* TEXT SEGMENT
[START]

Prince Ari'imate Teururai later known as King Tamatoa VI (1853 – 15 September 1905), was a member of a Tahitian royal family, the House of Teururai which reigned on the Tahitian island of Huahiné and Maia'o during the 19th century.

He was installed as king of Ra'iatea and Taha'a in 1884, but was deposed in 1888.

Biography
Prince Ariimate Teururai was born at Huahine in 1853.
He was the last King of Ra'iatea and Taha'a. He was the second son of King Ari'imate of Huahine. His mother, Princess Maerehia Tehaapapa of Raiatea, was the only living child of King Tamatoa IV of Ra'iatea. She became Queen regnant of Huahine under the regnal name of Tehaapapa II after her husband was deposed in 1868.

Heir to the Raiatea and Tahaa kingdom 
He was installed as king of Ra'iatea and Taha'a in 1884. His coronation took place on January 22, 1885. He took the regnal name Tamatoa VI.

[END]

* DATASET RECORDS
[START]

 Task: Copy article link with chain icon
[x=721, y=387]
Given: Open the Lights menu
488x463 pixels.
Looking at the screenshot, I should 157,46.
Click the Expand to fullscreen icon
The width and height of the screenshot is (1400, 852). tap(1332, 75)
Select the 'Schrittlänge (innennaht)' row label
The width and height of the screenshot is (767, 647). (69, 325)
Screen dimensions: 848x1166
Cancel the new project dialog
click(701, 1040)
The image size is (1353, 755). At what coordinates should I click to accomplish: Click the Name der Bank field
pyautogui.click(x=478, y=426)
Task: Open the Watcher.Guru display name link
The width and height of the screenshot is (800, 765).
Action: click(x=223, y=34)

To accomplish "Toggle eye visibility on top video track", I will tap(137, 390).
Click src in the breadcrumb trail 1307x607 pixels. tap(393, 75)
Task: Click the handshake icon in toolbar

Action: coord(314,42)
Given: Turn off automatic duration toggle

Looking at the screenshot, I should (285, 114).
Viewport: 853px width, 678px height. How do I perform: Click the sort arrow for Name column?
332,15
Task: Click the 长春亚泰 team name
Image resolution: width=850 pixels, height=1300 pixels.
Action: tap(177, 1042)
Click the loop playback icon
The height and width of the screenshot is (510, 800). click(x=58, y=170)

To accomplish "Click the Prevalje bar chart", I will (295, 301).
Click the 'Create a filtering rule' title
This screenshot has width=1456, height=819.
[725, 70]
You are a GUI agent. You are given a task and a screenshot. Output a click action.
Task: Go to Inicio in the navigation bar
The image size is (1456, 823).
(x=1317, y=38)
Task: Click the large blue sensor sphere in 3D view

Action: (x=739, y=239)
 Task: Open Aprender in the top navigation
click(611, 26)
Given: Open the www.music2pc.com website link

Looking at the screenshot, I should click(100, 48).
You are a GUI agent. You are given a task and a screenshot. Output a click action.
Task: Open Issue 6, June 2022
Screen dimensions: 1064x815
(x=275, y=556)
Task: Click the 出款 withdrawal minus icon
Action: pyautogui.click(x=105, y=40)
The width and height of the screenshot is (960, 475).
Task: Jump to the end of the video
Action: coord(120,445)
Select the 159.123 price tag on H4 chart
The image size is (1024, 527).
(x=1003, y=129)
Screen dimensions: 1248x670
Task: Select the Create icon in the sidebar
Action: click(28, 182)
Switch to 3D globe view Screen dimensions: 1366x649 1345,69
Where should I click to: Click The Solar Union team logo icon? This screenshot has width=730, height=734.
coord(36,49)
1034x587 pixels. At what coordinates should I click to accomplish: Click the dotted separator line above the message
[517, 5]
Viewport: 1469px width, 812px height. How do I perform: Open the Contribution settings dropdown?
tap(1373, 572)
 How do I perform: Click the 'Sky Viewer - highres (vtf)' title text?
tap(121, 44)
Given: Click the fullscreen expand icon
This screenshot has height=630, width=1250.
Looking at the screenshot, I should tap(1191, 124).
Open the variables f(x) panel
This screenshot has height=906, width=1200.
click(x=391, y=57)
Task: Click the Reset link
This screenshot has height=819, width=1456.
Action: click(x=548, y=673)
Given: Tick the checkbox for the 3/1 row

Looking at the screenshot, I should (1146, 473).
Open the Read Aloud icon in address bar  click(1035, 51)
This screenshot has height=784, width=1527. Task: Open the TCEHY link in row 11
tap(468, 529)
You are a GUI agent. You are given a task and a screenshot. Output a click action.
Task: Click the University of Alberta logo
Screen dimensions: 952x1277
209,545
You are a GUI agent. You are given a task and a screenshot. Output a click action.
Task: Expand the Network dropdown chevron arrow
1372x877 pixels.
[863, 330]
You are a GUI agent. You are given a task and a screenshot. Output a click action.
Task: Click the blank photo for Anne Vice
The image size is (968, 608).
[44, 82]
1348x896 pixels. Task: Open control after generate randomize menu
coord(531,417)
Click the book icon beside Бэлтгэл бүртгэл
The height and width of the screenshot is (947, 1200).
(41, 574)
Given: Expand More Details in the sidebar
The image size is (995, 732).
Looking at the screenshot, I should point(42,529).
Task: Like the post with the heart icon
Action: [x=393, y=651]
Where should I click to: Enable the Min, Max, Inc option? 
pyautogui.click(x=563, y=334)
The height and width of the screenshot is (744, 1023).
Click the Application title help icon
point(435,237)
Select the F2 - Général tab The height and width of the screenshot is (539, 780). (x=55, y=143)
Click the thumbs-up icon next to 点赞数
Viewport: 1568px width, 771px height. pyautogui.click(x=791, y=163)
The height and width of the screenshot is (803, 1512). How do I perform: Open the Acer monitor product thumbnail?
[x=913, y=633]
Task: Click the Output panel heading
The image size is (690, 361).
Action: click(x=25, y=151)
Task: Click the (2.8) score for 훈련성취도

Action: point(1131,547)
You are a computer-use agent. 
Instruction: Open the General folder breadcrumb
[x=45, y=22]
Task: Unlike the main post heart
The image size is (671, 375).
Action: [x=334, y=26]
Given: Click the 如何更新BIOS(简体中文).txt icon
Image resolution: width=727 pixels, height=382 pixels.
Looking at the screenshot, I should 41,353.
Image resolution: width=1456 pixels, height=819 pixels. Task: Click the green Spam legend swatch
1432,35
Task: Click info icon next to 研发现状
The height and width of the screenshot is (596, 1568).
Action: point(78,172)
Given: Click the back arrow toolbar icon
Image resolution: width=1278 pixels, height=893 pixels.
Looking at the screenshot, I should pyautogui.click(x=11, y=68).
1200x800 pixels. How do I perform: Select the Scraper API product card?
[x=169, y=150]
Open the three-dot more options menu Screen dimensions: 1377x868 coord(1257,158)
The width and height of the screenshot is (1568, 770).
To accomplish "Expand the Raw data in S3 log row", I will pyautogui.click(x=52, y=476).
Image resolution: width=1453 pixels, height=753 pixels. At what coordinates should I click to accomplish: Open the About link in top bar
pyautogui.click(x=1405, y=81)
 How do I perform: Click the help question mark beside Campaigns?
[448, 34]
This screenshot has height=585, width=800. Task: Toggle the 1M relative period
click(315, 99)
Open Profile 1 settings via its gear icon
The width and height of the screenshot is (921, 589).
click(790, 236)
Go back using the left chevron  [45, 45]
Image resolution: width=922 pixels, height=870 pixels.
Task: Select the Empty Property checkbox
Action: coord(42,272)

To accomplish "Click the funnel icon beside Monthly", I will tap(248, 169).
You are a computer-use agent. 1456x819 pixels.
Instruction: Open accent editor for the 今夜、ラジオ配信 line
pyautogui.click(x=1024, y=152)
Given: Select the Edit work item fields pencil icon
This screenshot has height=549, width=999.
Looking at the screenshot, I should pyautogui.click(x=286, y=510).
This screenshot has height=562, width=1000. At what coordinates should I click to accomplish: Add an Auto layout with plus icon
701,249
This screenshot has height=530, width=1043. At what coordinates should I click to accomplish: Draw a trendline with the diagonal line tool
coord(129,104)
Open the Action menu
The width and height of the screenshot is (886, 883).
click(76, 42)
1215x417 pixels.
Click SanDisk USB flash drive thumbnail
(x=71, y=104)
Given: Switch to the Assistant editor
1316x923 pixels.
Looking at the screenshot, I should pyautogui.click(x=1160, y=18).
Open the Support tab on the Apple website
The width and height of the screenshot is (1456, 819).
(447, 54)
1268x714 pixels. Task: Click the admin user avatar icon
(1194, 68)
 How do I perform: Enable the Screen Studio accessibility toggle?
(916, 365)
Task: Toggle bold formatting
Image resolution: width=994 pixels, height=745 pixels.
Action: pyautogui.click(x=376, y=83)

[END]

* WRITTEN TASKS
**A)** Answer these from the biography of Tamatoa VI:
(i) In what year was he deposed?
(ii) On what date was his coronation held?
(iii) What regnal name did his mother take as Queen regnant of Huahine?
**B)** Carry on the biography of Tamatoa VI from its last sentence.

* ANSWERS TO THE EXERCISE
**A)**
(i) 1888
(ii) January 22, 1885
(iii) Tehaapapa II

**B)**
His reign ended when the French annexed the two islands of Ra'iatea and Taha'a on March 16, 1888.

After his abdication, he returned to his natal island where he was later proclaimed chief of Tefarerii in Huahine island on 1895, the same year that his niece Queen Tehaapapa III was deposed.

Marriage and children 
He married Tetua-nui Ha'amarurai a Tati (daughter of Tamatoa Atiti-Oroi, of the Tati family of Papara) and had three sons and three daughters:

 Crown Prince Tamatoa of Raiatea and Taha'a.
 Prince Opuhara Pehupehu Teururai.
 Princess Tevahineha'amo'eatua Teururai.
 Princess Teri'imanaiterai Teururai.
 Prince Mahine Ta'aroari'i Teururai.
 Prince Tefauvero Teururai.

Their children remain the pretenders to the royal family of Raiatea and Taha'a since the end of the monarchy on this island.

He died at Huahine in 1905.

Ancestry

See also
 List of monarchs of Tahiti
 French Polynesia
 List of monarchs who lost their thrones in the 19th century (Rai'atea)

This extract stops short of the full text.